(Source information)
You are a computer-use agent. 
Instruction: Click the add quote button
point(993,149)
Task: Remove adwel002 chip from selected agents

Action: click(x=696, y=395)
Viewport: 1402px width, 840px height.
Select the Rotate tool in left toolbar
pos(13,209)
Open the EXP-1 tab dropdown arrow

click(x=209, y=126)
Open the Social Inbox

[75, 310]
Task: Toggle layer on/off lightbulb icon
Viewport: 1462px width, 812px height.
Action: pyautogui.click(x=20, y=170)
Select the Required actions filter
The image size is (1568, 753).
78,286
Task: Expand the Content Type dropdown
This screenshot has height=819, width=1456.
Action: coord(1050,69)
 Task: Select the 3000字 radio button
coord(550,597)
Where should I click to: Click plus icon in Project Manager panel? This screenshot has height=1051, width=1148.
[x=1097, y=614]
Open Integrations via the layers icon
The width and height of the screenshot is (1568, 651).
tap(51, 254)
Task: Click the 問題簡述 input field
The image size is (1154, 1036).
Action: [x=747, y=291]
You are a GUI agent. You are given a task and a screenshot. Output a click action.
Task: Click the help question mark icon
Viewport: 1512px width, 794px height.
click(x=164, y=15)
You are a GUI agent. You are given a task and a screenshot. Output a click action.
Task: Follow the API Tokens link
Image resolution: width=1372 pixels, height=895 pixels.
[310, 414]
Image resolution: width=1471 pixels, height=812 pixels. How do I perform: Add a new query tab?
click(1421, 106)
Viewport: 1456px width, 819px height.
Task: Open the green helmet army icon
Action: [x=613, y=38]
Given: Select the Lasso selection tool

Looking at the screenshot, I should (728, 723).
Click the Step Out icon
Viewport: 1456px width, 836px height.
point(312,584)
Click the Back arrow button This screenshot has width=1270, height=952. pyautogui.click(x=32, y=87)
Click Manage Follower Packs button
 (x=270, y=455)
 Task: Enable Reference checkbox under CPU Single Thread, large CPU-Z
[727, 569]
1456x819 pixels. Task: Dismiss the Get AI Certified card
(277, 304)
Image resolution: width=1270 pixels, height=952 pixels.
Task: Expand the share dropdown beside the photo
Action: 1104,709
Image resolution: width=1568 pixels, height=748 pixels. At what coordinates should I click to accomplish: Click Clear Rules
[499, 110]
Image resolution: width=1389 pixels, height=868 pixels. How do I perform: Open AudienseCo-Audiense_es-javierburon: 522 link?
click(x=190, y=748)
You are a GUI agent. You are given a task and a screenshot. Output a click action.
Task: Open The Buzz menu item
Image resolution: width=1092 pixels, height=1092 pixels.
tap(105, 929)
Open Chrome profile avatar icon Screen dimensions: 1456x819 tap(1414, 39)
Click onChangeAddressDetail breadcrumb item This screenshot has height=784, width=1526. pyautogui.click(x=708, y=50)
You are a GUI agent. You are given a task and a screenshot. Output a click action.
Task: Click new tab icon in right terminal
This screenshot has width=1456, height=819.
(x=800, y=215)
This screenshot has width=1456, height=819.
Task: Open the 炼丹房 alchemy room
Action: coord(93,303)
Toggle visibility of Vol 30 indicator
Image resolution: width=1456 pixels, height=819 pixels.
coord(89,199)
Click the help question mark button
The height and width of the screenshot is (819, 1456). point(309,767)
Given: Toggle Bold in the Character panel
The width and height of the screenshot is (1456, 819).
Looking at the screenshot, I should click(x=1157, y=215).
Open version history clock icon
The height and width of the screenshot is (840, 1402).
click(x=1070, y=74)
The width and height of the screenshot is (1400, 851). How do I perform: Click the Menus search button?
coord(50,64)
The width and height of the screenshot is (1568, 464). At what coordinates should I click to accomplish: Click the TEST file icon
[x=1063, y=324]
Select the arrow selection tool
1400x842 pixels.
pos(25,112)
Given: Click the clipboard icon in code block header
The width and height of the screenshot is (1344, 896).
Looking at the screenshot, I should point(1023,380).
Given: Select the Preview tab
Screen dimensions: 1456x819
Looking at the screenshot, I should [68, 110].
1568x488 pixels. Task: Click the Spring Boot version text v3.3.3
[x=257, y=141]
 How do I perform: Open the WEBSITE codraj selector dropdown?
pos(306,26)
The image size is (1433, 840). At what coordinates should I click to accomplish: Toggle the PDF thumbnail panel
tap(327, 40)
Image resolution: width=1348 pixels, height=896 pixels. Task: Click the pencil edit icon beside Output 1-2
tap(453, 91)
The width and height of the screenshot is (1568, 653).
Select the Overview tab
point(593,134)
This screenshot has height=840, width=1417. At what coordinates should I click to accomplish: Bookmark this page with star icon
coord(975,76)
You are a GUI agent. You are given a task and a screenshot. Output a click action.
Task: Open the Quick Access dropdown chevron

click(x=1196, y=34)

(Task) Could you copy exactly the lines from the one containing "Given: Select the Preview tab" through the end of the records above, and nothing more?

(Answer space)
Given: Select the Preview tab
Screen dimensions: 1456x819
Looking at the screenshot, I should [68, 110].
1568x488 pixels. Task: Click the Spring Boot version text v3.3.3
[x=257, y=141]
 How do I perform: Open the WEBSITE codraj selector dropdown?
pos(306,26)
The image size is (1433, 840). At what coordinates should I click to accomplish: Toggle the PDF thumbnail panel
tap(327, 40)
Image resolution: width=1348 pixels, height=896 pixels. Task: Click the pencil edit icon beside Output 1-2
tap(453, 91)
The width and height of the screenshot is (1568, 653).
Select the Overview tab
point(593,134)
This screenshot has height=840, width=1417. At what coordinates should I click to accomplish: Bookmark this page with star icon
coord(975,76)
You are a GUI agent. You are given a task and a screenshot. Output a click action.
Task: Open the Quick Access dropdown chevron

click(x=1196, y=34)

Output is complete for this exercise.